## Your goal
Transcribe the passage on pediatric hearing loss from "Signs and symptoms" up to and including "child’s hearing tested.".

## Excerpted passage
= = = = = = =
Signs and symptoms
Every child develops at his or her unique pace, but there are a number of common milestones that parents watch for. Indicators of pediatric hearing loss are often linked to expected behaviors that are missing.
Responses to sound
Most babies will startle at loud noises. Even at the earliest age, babies will turn their heads toward a sound, such as a parent’s voice. If your child doesn’t respond to your voice or the sound of clapping your hands, it could indicate that your child has a hearing loss.
Speech is related to our ability to hear. If your infant isn’t cooing and gurgling like other babies of a similar age, you should have your child’s hearing tested.
Parents are often alert to recording a child’s first word. Although the range of what’s normal for this milestone is broad, even when toddlers aren’t speaking, they can understand and follow simple requests. If your child doesn’t respond, it could be a sign of pediatric hearing loss.
Not all pediatric hearing loss is congenital. If your child is subject to frequent earaches, hearing loss can result if untreated.
Diagnosis and treatment
It’s never too early to have an infant’s hearing evaluated if you suspect hearing loss. Early diagnosis and intervention can lead to better outcomes. Ignoring the signs or hoping they’ll go away won’t help your child. Depending on how profound your child’s hearing loss is, there are different treatments to address the issue.
Hearing tests can be tailored to the age and development of each child and could include Soundfield testing, VRA (Visual reinforcement audiometry), Conditioned Play, ABR (Auditory Brainstem Response) testing, or Conventional Behavioral testing. Dr. Colby’s office is equipped to test a child at any age and stage of development, including sedated hearing testing when required.
There are models designed especially for infants and children.
When hearing aids are not sufficient to restore hearing, cochlear implants are an alternative.
Because speech is linked to hearing, your child can benefit from speech therapy by improving her or his ability to produce sounds more accurately.
Early intervention offers the best prognosis for a child with pediatric hearing loss. Don’t delay seeing your ENT if you suspect there is a problem.
= = = = = = =
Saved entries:
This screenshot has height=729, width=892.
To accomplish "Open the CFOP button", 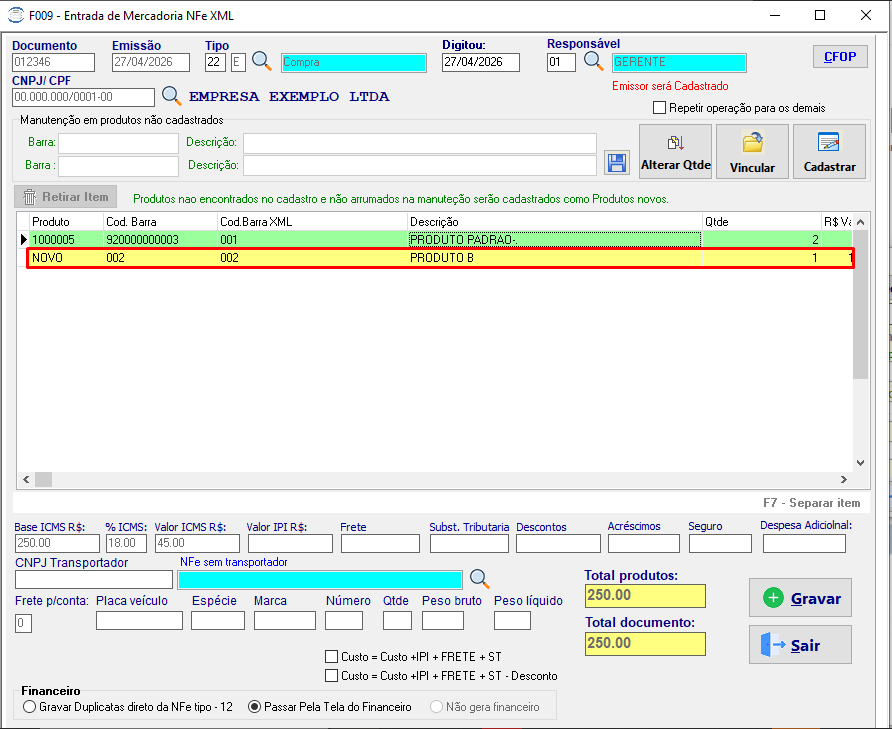I will [x=840, y=56].
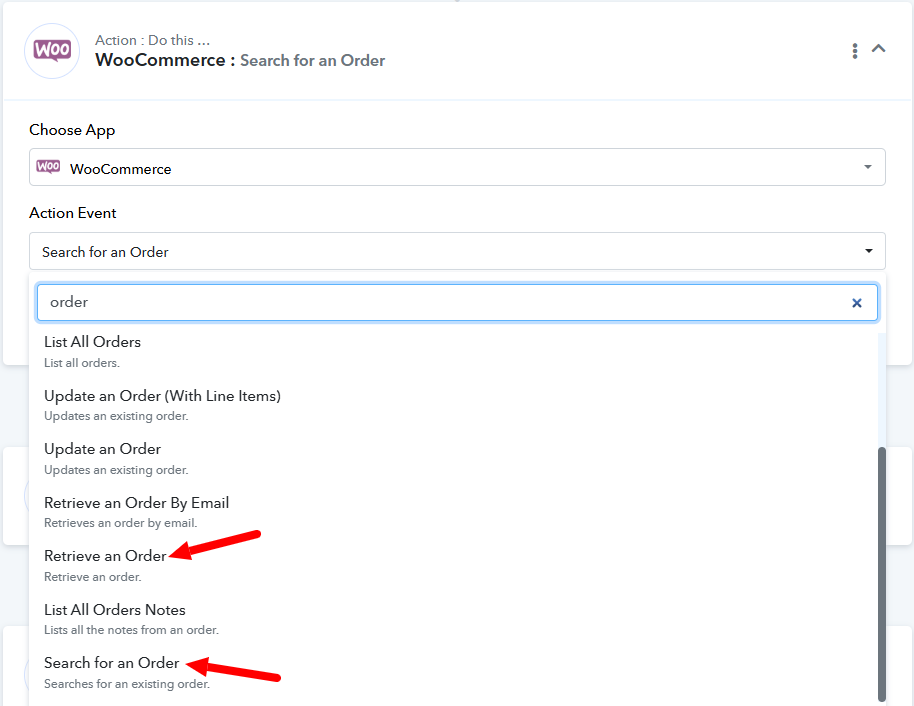Choose 'List All Orders Notes' option

115,610
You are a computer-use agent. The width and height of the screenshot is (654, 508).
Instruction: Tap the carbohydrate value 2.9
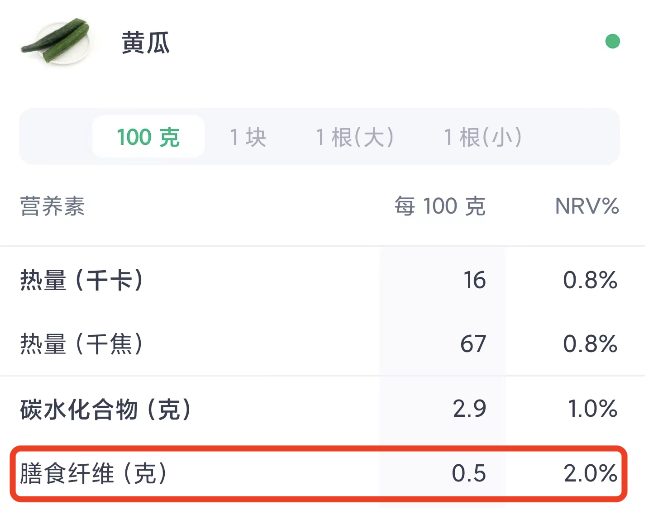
= = = = = = =
## Answer to this task
Signs and symptoms
Every child develops at his or her unique pace, but there are a number of common milestones that parents watch for. Indicators of pediatric hearing loss are often linked to expected behaviors that are missing.
Responses to sound
Most babies will startle at loud noises. Even at the earliest age, babies will turn their heads toward a sound, such as a parent’s voice. If your child doesn’t respond to your voice or the sound of clapping your hands, it could indicate that your child has a hearing loss.
Speech is related to our ability to hear. If your infant isn’t cooing and gurgling like other babies of a similar age, you should have your child’s hearing tested.